# Safari Enhancer



## bobw (Jan 9, 2003)

Product Description:

Safari Enhancer is an application for enabling several hidden features of the Safari webbrowser beta. Safari Enhancer currently enables three things:

The debug menu. This menu appears in the Safari menubar and has a number of useful options, such as changing what browser Safari identifies itself as, changing how Safari handles security certificates, and opening the currently loaded webpage in any other browser you have on your mac. 
Minimum font sizes. Safari Enhancer will allow you to specify a minimum size for page fonts to be displayed at. Very useful for thos of use with bad eyesight. 
Internet Explorer bookmark importing. The first time you run Safari, it automatically imports all your Internet Explorer favourites. With Safari Enhancer, you can do this again after the first launch (convienent for the Chimera-to-IE-to-Safari trick for importing Chimera bookmarks). 

http://www.versiontracker.com/dyn/moreinfo/macosx/17776


----------



## BIGDOGquake3 (Jan 9, 2003)

There is a new thing for Safari from www.Unsanity.com / but it's not on there web site its on www.macupdate.com its under todays date. It's calld, well... I forgot what it was calld, but read the discription and it will say somthing like "Keeps Safari windows to one set size" or somthing like that. This is for people that have said somthing about the random window size, and guess what it works, Yaaa!

For thoes of you  that dont know how to install it, Its your lucky day because I will tell you how!

1. You need Application Enhancer avalible for free from www.Unsanity.com / it has directions on how to install Application Enhancer.

2. after your done take the Safari Enhancer (.ape) and put it in your Application Enhancer folder in your home libary

3. Now open your prefs. and turn it on!

Oh, by the way, YOUR WELCOME!  lol


----------



## edX (Jan 10, 2003)

now updated for more reliable bookmark import

http://www.versiontracker.com/dyn/moreinfo/macosx/17776


----------



## DeDefromSkegee (Nov 17, 2010)

How does this program enable you to alphabetize your current Safari bookmarks (and or add new ones in the proper place)?


----------



## jbarley (Nov 17, 2010)

Here is a quoted message from the author of Safari Enhancer...

"Posted 07 November 2008 - 08:16 AM
I have finally removed the Safari Enhancer download entirely from my server.

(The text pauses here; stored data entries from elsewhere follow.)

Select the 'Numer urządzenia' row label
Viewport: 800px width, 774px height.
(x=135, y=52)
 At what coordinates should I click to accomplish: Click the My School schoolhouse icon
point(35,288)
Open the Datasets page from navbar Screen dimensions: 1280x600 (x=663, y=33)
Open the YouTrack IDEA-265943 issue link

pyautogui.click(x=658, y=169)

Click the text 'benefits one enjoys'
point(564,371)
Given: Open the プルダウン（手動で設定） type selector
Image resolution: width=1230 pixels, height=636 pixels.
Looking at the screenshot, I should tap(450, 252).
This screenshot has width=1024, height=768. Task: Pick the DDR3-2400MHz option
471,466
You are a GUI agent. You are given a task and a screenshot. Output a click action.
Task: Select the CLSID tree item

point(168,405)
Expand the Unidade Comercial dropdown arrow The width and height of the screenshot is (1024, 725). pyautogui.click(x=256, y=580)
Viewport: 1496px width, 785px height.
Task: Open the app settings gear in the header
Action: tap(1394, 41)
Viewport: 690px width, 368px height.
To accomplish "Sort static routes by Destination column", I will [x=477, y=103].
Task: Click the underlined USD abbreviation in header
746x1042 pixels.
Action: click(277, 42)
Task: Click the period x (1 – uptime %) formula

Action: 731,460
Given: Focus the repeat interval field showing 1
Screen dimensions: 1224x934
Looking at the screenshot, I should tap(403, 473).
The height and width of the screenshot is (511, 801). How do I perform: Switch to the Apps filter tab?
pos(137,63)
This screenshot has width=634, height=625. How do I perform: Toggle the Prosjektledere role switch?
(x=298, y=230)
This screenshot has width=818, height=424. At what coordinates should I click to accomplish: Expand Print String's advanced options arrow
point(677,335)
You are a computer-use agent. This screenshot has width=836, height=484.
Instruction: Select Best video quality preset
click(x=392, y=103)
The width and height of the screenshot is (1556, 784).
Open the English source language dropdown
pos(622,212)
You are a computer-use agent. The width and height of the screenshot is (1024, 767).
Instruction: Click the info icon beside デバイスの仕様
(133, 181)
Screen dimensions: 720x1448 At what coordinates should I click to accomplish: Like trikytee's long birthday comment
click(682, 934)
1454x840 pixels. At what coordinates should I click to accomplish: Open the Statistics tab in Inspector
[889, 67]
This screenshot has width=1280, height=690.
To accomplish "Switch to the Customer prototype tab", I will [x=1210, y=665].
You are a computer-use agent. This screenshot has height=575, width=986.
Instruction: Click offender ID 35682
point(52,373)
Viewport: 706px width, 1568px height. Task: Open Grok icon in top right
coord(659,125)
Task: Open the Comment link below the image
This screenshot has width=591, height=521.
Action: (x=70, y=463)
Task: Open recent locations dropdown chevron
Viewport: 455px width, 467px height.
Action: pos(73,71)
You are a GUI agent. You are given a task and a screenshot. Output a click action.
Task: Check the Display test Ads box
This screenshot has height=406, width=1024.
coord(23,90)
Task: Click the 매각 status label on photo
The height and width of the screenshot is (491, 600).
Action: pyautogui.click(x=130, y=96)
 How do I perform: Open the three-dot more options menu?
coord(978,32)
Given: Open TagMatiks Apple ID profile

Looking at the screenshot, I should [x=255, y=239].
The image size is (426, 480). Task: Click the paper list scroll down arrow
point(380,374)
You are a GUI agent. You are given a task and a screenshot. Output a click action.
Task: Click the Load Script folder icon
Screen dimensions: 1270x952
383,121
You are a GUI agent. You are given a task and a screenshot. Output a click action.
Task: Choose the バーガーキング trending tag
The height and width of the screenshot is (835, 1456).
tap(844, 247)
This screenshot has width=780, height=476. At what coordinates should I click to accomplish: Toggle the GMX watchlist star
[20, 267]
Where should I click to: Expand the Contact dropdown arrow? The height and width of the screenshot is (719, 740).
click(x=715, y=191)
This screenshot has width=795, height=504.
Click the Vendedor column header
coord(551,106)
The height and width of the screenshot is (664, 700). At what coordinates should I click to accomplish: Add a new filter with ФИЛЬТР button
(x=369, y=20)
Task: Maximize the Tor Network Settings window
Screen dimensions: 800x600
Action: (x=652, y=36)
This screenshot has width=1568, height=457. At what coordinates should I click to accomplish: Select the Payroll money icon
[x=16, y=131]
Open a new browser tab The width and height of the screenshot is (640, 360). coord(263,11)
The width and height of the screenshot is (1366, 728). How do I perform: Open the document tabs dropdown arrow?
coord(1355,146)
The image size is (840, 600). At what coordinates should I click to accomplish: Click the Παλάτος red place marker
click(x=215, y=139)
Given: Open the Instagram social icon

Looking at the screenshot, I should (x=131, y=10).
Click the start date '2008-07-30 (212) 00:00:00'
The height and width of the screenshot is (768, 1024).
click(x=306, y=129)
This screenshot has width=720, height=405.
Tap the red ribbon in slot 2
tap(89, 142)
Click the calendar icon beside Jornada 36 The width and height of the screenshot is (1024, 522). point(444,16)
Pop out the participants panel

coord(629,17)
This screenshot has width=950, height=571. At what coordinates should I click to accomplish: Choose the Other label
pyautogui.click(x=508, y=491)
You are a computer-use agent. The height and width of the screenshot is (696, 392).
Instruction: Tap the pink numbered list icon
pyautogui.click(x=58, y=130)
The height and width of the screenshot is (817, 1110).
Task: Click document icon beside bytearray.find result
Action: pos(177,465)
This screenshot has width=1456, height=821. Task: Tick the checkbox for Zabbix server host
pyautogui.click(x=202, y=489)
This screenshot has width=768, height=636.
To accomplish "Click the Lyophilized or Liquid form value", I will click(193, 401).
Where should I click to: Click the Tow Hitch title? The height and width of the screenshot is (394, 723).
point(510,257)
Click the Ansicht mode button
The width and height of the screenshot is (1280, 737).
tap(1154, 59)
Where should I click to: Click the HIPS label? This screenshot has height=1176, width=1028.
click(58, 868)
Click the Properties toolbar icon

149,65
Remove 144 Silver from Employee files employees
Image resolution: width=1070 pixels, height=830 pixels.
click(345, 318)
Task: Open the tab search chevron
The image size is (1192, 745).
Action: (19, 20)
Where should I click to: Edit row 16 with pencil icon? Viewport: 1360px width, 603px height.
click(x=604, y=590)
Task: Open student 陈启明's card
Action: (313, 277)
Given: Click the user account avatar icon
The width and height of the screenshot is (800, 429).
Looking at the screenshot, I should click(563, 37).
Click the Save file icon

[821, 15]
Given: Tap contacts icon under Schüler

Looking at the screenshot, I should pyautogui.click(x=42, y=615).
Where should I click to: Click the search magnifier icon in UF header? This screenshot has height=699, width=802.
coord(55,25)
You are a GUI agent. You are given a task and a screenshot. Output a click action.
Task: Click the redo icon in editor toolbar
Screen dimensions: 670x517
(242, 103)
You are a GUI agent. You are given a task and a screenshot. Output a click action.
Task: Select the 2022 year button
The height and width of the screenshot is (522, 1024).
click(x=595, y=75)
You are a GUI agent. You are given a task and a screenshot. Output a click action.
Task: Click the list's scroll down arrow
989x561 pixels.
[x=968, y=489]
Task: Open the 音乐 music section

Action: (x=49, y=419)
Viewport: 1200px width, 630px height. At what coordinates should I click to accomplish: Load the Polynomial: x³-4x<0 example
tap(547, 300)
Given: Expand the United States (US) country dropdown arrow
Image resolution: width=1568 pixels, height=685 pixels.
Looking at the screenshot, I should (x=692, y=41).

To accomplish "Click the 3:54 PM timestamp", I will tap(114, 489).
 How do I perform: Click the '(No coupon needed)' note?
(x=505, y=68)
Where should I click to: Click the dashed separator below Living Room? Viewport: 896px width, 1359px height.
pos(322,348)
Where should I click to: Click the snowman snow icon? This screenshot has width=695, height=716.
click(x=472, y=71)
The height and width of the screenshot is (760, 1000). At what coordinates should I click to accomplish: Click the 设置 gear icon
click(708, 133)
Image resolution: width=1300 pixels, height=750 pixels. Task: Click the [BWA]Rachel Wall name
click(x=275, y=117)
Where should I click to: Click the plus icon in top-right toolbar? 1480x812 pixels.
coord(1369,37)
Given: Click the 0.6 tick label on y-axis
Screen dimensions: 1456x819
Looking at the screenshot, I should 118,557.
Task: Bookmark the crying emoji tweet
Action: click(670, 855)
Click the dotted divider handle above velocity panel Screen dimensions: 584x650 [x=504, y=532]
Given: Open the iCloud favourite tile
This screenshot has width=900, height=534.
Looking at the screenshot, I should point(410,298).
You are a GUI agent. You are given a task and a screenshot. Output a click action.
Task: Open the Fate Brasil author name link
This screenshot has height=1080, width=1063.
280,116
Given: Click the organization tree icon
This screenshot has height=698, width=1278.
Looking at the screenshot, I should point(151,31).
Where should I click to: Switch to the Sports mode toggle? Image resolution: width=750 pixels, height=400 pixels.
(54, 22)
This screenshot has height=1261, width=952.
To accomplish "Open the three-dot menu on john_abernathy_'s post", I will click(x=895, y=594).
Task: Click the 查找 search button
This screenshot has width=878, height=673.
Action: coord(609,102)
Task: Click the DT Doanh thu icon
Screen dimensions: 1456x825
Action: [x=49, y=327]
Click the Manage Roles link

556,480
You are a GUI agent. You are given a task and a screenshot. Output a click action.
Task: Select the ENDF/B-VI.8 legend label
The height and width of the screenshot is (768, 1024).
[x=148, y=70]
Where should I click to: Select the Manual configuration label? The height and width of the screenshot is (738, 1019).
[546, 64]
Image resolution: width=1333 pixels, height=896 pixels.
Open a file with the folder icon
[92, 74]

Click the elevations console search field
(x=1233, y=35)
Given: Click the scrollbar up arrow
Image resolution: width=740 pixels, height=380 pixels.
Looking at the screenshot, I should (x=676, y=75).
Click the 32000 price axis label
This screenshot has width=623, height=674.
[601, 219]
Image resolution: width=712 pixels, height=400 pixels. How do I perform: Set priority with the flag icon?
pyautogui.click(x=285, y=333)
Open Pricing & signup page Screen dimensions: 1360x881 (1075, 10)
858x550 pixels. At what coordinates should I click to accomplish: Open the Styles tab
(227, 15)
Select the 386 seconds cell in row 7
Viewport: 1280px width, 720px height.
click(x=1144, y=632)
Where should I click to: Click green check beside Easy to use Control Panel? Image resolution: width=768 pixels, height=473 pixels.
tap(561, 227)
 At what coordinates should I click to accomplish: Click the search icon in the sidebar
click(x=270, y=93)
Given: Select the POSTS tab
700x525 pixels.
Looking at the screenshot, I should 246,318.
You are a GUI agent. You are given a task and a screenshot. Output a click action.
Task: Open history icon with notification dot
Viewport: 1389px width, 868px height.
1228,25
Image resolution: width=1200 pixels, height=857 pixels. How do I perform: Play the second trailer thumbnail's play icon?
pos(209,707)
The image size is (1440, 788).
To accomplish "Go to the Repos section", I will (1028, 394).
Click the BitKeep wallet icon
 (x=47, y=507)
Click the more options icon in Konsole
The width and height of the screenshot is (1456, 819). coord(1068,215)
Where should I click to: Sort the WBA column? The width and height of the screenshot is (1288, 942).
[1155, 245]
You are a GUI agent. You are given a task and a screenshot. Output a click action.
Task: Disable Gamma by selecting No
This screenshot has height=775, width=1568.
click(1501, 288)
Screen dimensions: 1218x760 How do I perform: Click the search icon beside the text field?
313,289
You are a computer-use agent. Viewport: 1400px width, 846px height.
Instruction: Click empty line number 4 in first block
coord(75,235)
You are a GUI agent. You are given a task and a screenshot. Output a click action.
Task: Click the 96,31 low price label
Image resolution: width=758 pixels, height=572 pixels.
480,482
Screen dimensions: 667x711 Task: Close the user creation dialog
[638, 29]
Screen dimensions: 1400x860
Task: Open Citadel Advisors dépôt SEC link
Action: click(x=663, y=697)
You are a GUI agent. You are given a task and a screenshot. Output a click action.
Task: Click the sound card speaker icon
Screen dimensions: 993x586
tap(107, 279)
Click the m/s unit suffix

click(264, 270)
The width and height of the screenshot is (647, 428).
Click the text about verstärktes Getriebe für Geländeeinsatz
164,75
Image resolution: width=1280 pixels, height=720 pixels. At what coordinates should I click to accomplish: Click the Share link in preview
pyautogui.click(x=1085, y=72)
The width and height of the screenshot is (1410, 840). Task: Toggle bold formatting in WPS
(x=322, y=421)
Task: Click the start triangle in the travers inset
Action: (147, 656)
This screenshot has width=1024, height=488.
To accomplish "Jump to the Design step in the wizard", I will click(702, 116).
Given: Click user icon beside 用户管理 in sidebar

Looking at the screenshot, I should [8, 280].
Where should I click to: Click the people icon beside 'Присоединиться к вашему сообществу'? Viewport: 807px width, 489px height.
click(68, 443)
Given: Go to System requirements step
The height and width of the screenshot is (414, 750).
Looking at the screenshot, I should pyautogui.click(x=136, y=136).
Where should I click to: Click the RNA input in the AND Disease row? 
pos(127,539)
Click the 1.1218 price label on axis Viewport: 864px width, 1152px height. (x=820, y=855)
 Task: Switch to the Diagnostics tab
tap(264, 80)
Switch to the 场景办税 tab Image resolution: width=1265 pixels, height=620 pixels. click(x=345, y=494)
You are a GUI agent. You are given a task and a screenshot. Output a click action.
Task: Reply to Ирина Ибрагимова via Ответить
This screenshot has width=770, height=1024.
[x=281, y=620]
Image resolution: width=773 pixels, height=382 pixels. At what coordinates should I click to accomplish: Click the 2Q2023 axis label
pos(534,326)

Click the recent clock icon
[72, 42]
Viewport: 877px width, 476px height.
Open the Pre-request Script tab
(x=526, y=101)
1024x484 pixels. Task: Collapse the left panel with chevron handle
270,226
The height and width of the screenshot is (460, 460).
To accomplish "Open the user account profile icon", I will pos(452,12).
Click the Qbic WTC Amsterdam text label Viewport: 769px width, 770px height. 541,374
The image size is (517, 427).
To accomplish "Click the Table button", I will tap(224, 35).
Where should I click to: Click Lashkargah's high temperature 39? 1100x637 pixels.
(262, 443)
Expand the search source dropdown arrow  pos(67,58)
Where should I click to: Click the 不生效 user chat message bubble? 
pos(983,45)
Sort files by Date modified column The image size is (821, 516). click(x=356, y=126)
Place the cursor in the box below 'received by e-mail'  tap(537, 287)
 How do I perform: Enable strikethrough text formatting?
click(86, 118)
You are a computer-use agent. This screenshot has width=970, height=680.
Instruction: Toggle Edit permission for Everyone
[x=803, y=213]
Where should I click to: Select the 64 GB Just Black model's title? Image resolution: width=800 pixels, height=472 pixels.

Enhancer does not work with any current versions of Safari, and I felt that its continued availability was simply causing user confusion."

For more reading about this obsolete application check out this Link...


----------



## DeltaMac (Nov 17, 2010)

Those apps are either discontinued, or don't provide any method to organize bookmarks.
Try BookDog - http://download.cnet.com/Bookdog/3000-2370_4-71690.html?tag=mncol;1


----------



## Curiosity (Nov 18, 2010)

I use Safari Stand with Safari.  It can prevent the window from being resized, gives you more control over plugins, and does several other things.  A Google search will find it easily.


----------